An earlier version of the bill, which left open the possibility of a clause overriding the court-ordered demolition of the Amona outpost, passed a preliminary vote last month.
However, the revamping of the legislation prompted right-wing lawmakers to lodge the bill anew on Monday, bringing it, once again, to a preliminary vote.
Originally designed to avert the court-ordered demolition of the Amona outpost by December 25, the amended legislation will not be applied retroactively to the nearly 20-year-old hilltop community of 40 Israeli families outside the settlement of Ofra, who are set to be relocated to a nearby plot of land.
It will, however, recognize other settlement construction that was built on private Palestinian land.
Despite the revisions to the bill, namely the removal of the retroactive measure protecting Amona, Attorney General Avichai Mandelblit said Monday the bill is still indefensible in court, repeating his earlier opposition to the measure.
Mandelblit said the amended bill bypassed standard land regulation procedures in the West Bank and still legalized Israeli settlements built on private Palestinian land, breaking local and international law.
Settlement watchdog Peace Now says the Regulation Bill will legalize 55 outposts and 4,000 housing units in existing Jewish outposts and settlements in the West Bank, cast over some 8,000 dunams (3 square miles) of privately-owned Palestinian plots.
The legislation stipulates that settlement construction in the West Bank that was carried out in good faith, namely without the knowledge that the land was privately-owned, and if the settlers had some component of state assistance — which in some cases could be as simple as having existing infrastructure, since most infrastructural services fall under the purview of state ministries — would be recognized by the government.
The proposed legislation notes that the government support may be explicit or implicit, from the start or post-facto, and the backing of local municipalities is considered state support.
Under the law, the government will be able to appropriate land for its own use if the owners are not known. If the owners are known, they will be eligible for either: yearly damages amounting to 125 percent of the value of leasing the land, a larger financial package valued at 20 years’ worth of leasing the plots, or alternate plots.
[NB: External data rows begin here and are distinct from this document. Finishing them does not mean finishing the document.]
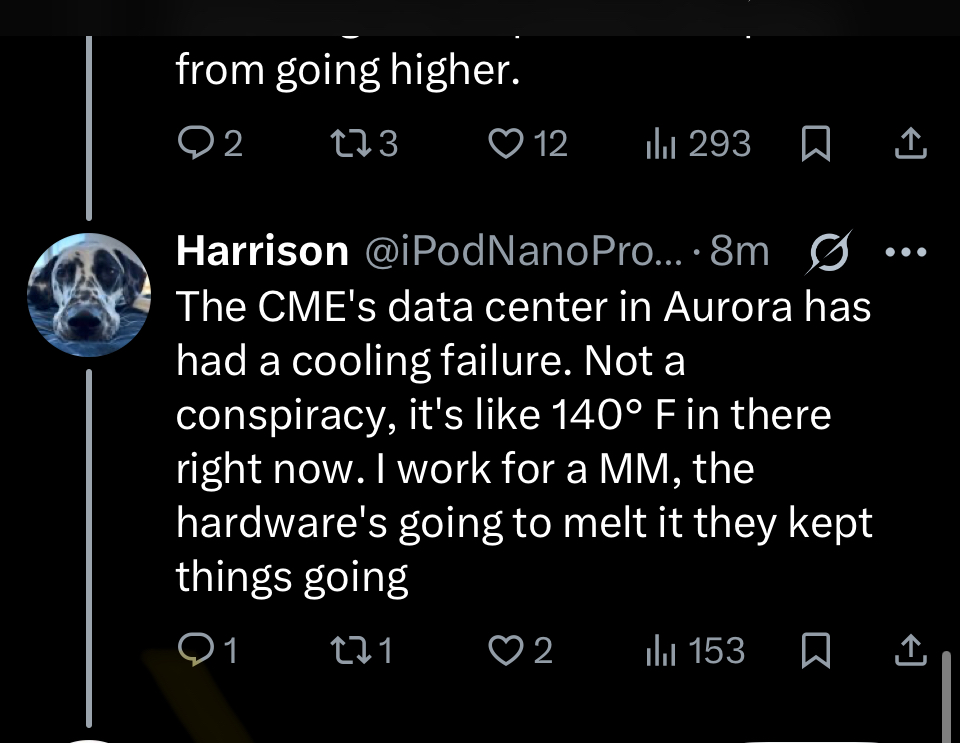Open Harrison's profile via display name
The height and width of the screenshot is (743, 960).
(262, 251)
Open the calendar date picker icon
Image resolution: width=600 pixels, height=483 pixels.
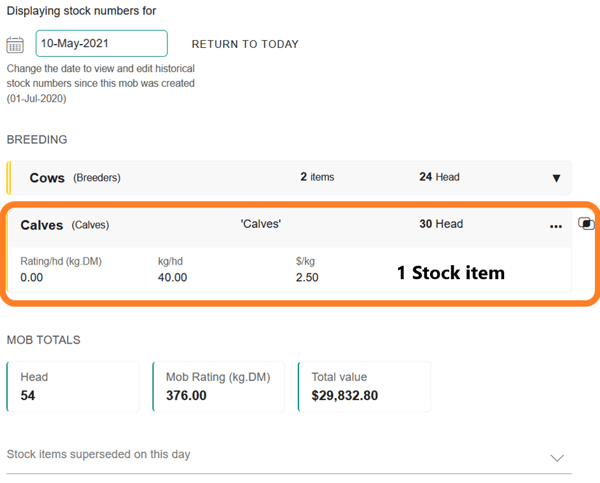[x=15, y=45]
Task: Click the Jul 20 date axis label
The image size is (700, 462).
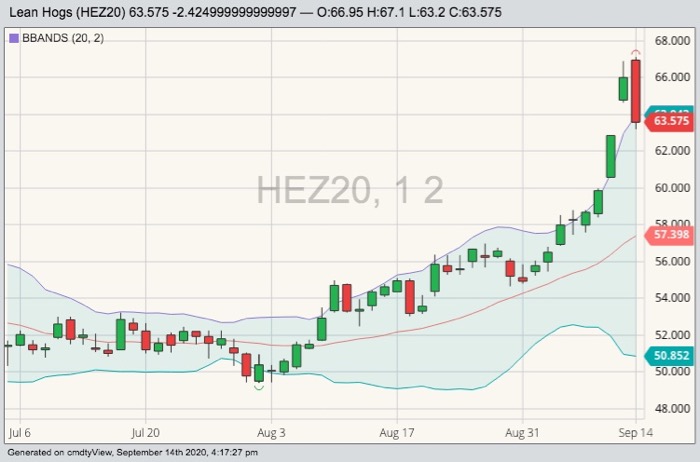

The legislation explicitly refers to structures in three settlements that have been subject to legal efforts to demolish buildings constructed on private land — Eli, Netiv HaAvot, and Ofra. It says that all administrative proceedings in these three settlements will be frozen with the enactment of the law, and within the first 12 months, the government must determine whether these structures were built in good faith and with government assistance. If they are — the Regulation Bill will apply to these areas, it stipulates.
“In many cases, settlements were built in agreed-upon areas, and were even encouraged or built in coordination with the state, or were built in good faith by the Israeli residents, who were unaware that this was privately-owned land,” the proposal says. “Leaving the situation as is in these settlements or their destruction is liable to seriously, unjustifiably harm those who have lived there for many years. Therefore, the regulation of these settlements is necessary.”
Jewish Home head Naftali Bennett on Monday praised the measure as the first step toward annexing West Bank land for Israel. “Today, the Israeli Knesset shifted from a path to establish a Palestinian state, to a path of extending sovereignty to Judea and Samaria. Let there be no doubt, the regulation bill is what will spearhead the extension of [Israeli] sovereignty,” a smiling Bennett said.
At the same time opposition lawmakers warned it was an illegal land grab that will push a two-state solution even further away.
Some officials, including Prime Minister Benjamin Netanyahu, have warned in the past that the law could see Israeli officials prosecuted in the International Criminal Court in The Hague.